NEW YORK, December 30, 2025, 13:30 ET — Regular session
Silver prices rebounded on Tuesday after a sharp pullback from record highs, pushing the iShares Silver Trust (SLV) up about 6.9% in New York trade. Spot silver was up 4.7% at $76.38 an ounce at 11:29 a.m. ET, a day after touching an all-time high of $83.62 and suffering its biggest one-day drop since August 2020. Analysts at Societe Generale pointed to CME Group’s move on Friday to raise the initial margin requirement for silver futures — the cash traders must post to hold positions — as a factor behind the volatility after silver’s 161% surge this year. Reuters
The whiplash matters because silver has become a pressure valve for year-end positioning, where profit-taking and risk limits can overwhelm day-to-day fundamentals. Thin liquidity into the final sessions of the year can magnify price gaps in both directions.
Markets were also bracing for Federal Reserve minutes due later in the session, with the dollar firming and Treasury yields edging higher. The dollar index was up 0.24% and the benchmark 10-year yield was around 4.13%, while spot gold rose 0.67% to $4,360.79 an ounce. Reuters
On Monday, spot silver slid 9.5% to $71.66 an ounce by 1:51 p.m. ET after hitting the $83.62 record earlier in the session, as investors booked profits after recent rallies. “The underlying fundamentals of supply constraints remain factors in the market,” said David Meger, director of metals trading at High Ridge Futures. Reuters
Margin changes matter because they hit leveraged traders first. When required collateral rises, investors either add cash fast or reduce exposure, which can turn a routine pullback into a forced liquidation.
Silver also trades on two narratives at once. It can behave like a haven when geopolitical risk rises, and like an industrial metal when investors focus on growth.
That mix helps explain why silver can outperform gold in rallies and then correct harder. Even after Tuesday’s bounce, the metal remained well below Monday’s peak.
Silver mining shares tracked the metal higher. First Majestic Silver (AG) rose about 3.3%, Pan American Silver (PAAS) gained 2.1% and Coeur Mining (CDE) climbed 1.3% in early afternoon trading.
SLV remains a key conduit for stock-market investors who want silver exposure without trading futures. Its jump on Tuesday underscored how quickly positioning can reset when prices swing.

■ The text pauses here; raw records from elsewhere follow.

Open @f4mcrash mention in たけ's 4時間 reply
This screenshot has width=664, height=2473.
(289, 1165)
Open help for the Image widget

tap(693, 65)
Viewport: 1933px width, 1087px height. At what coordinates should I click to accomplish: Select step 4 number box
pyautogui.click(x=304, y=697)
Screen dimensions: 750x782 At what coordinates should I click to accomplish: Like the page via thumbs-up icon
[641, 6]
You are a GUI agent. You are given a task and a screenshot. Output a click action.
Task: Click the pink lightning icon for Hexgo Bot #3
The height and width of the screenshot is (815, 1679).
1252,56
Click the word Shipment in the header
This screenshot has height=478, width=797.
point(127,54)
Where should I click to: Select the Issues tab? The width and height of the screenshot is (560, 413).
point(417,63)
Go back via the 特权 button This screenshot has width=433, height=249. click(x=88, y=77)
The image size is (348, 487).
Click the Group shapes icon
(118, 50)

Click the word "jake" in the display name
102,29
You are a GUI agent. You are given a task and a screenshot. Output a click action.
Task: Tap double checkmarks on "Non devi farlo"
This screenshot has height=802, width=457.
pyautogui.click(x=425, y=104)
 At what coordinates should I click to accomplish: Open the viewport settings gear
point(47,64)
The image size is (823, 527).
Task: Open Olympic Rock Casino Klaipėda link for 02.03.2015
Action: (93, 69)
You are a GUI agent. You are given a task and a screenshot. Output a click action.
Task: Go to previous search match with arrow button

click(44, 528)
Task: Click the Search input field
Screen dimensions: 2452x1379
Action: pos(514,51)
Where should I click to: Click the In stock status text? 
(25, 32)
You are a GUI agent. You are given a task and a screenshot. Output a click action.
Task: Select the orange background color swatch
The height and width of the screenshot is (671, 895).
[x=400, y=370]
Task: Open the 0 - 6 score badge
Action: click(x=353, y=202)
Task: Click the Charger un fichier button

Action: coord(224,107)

Silver does not pay interest, so it tends to benefit when investors expect lower borrowing costs and softer real yields. A stronger dollar can offset that by pressuring commodities priced in greenbacks.
Traders will watch whether the Fed minutes reinforce expectations for policy easing in 2026 and how markets translate that into the dollar and yields. Any further changes to exchange margin requirements would also stay in focus after this week’s volatility.
For pricing, investors are watching whether silver can regain the $80 handle and hold above the mid-$70s without another sharp liquidation. Monday’s surge and reversal has made recent highs and lows reference points for short-term positioning.